Using the material below, print the line that contains "This screenshot has width=979, height=685.", the line that contains "Task: Click the 25 Oct 22 tweet date", and every line in between, exactly and nothing else.

#### Raw data ####

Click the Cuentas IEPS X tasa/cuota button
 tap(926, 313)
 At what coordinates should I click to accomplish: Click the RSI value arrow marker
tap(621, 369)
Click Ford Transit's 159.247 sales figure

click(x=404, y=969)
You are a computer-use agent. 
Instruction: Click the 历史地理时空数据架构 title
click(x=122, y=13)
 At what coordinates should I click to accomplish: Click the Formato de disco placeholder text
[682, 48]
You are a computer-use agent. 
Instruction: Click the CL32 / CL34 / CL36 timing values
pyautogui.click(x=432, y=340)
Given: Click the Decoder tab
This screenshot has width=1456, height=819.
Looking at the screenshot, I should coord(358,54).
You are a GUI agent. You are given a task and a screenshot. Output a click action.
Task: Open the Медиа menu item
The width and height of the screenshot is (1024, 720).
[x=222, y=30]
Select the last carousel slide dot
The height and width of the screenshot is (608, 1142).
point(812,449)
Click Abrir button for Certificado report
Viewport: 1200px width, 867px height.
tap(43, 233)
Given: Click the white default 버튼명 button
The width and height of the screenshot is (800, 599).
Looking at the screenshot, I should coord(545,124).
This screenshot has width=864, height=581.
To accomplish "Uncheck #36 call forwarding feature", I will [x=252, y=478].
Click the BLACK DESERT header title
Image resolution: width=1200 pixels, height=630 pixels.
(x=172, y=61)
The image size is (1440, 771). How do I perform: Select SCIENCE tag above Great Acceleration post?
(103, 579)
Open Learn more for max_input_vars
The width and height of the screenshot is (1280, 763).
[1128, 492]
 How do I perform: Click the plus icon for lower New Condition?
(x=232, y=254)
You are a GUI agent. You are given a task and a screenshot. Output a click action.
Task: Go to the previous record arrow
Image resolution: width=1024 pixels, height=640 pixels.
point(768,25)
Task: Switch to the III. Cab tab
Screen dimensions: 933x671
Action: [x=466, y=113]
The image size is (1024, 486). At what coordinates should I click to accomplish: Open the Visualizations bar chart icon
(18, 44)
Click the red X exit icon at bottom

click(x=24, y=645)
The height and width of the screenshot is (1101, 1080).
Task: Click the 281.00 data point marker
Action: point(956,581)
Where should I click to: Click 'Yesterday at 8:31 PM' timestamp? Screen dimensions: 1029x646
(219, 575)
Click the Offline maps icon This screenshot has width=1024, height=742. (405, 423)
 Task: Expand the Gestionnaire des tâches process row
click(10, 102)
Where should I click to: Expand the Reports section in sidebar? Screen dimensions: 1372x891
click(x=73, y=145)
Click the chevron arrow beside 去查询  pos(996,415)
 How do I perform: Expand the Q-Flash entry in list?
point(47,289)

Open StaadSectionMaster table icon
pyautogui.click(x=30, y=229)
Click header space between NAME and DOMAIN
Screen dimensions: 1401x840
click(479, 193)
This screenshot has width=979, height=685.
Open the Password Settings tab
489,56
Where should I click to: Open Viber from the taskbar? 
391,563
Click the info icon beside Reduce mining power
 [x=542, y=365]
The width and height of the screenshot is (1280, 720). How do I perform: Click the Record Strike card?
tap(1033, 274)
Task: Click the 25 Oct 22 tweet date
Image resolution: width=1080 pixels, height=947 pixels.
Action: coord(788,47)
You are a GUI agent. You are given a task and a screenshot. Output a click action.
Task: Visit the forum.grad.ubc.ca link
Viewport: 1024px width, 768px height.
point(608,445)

####

__Answer area__
This screenshot has width=979, height=685.
Open the Password Settings tab
489,56
Where should I click to: Open Viber from the taskbar? 
391,563
Click the info icon beside Reduce mining power
 [x=542, y=365]
The width and height of the screenshot is (1280, 720). How do I perform: Click the Record Strike card?
tap(1033, 274)
Task: Click the 25 Oct 22 tweet date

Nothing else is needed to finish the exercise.